Dès lors, je me suis approprié ce style de Ludovic pour l’ensemble de mes textes. Aujourd’hui, pour avoir lu et relu «Mes larmes coulent en silence», je trouve que Ludovic Julien Kodia, l’une de mes sources d’inspiration, a eu raison de donner la mort à Dorisca, devant la douleur insupportable qu’elle endurait.

* Pourquoi le genre romanesque comme moyen préféré d’expression pour le futur clerc que vous êtes?
** Le roman est le mieux adapté pour une lecture, lors d’un voyage, en bateau, en voiture ou par avion. On exprime mieux ses idées dans le roman qu’ailleurs. C’est un genre pour lequel j’ai beaucoup de passion. Il permet de mieux s’exprimer, de dire et de faire dire à travers les personnages principaux ou secondaires, de dévoiler ce qui est voilé par notre espace de vie. Je n’ai découvert le roman que lorsque j’ai été admis au Moyen-séminaire Saint Pie X de Makoua. Là-bas, les formateurs avaient mis au point un système d’étude qui nous obligeait à résumer un livre toutes les deux semaines pour les anciens et chaque mois pour les nouveaux que nous étions. C’était un système assez difficile pour moi qui venais d’arriver et qui n’avais jamais lu un roman par le passé.
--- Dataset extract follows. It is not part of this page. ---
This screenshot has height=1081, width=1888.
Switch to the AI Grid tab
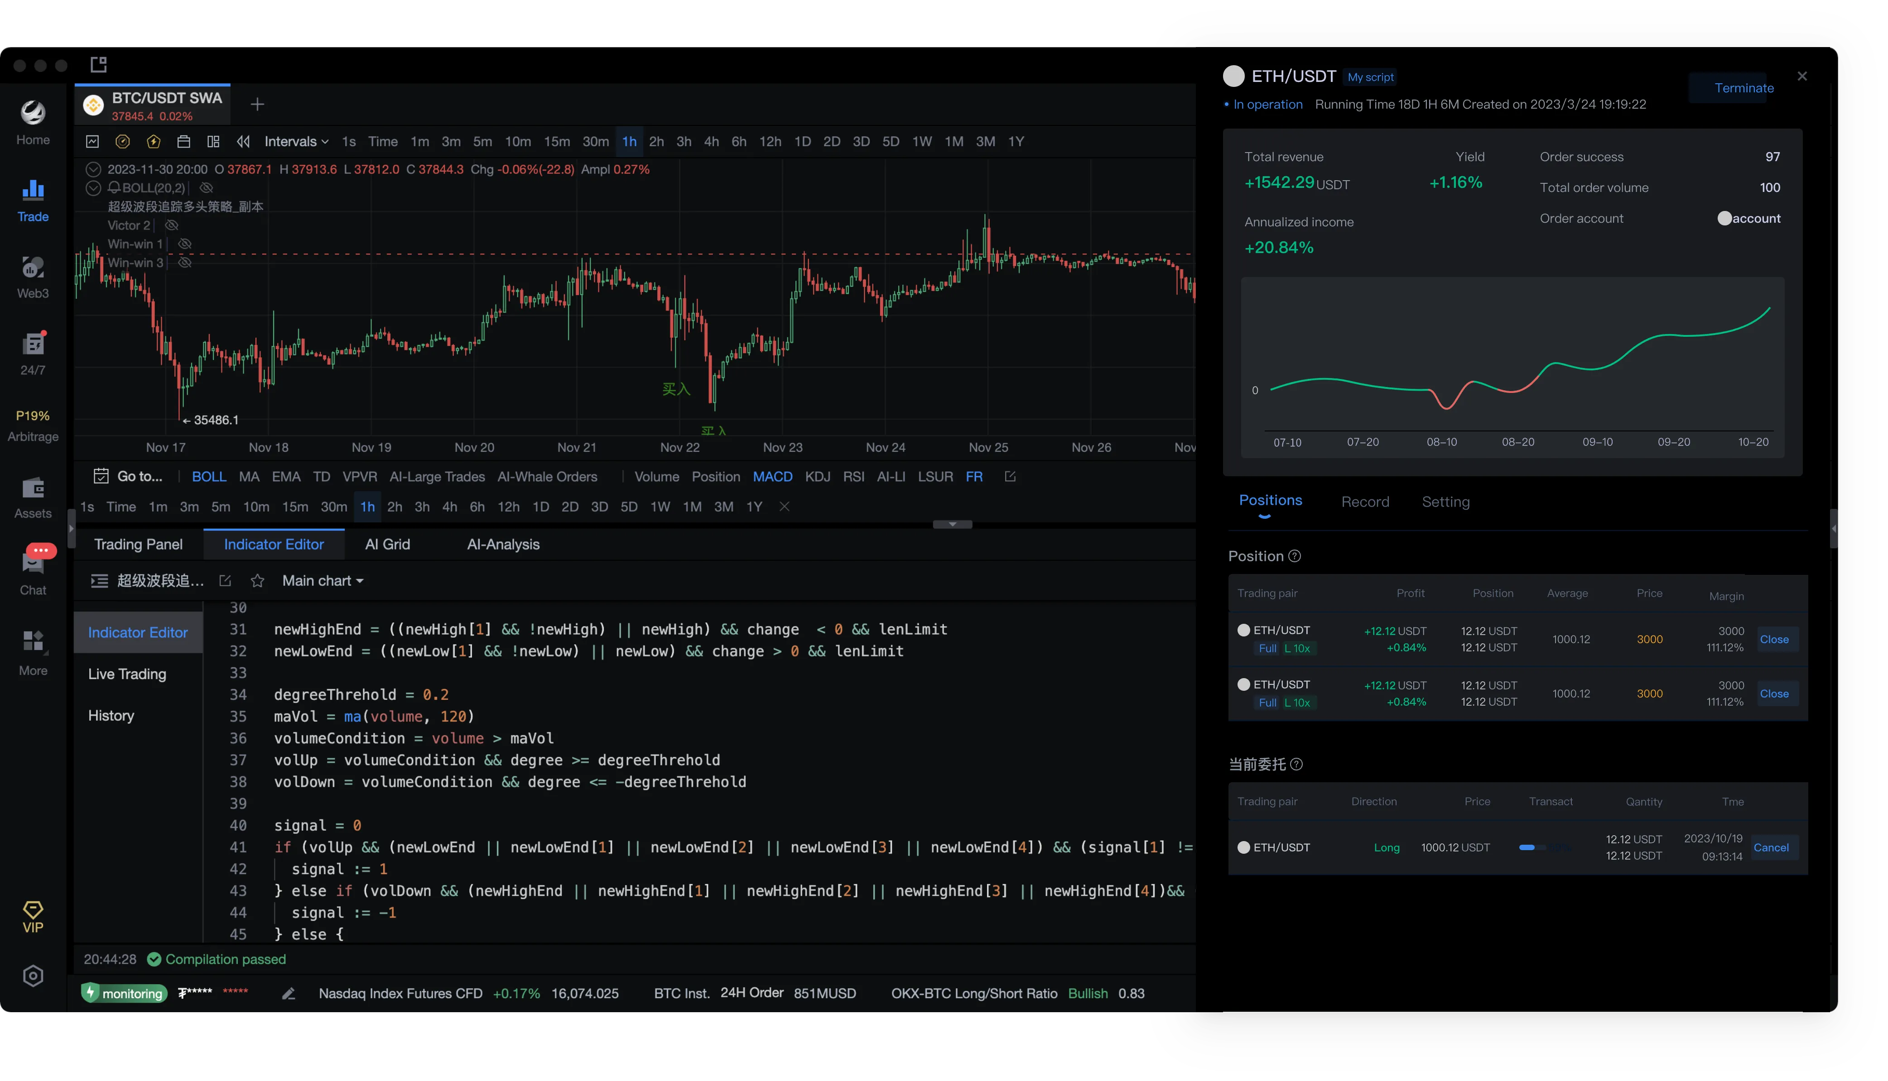tap(387, 544)
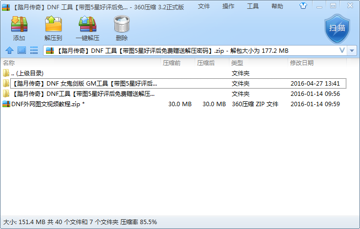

J’ai été donc récupéré par l’un des anciens qui, à force de nous brimer (intellectuellement), m’a donné le courage d’affronter le livre et le sens de la lecture. Je me suis laissé conduire par cet aîné qui m’a beaucoup aidé pendant que je trébuchais dans ce système de lecture et de résumé.
Le tout premier roman que j’ai lu dans ma vie s’intitule: «Les aventures de topé l’araignée» de Touré Théophile Minan, dont je garde le résumé jusqu’à ce jour. Ont suivi «Les bouts de bois de Dieu» de Sembène Ousmane, puis «Matricule 22» de Patrice Lhoni, etc. A partir de ce moment, j’ai donc ouvert mon cœur à cette passion, celle de la lecture du genre romanesque. On pourrait ainsi dire avec Louis-Philippe de Ségur que «lorsqu’on ouvre le cœur humain à une passion, les autres y pénètrent». Ma passion pour la lecture s’est transformée en passion pour l’écriture.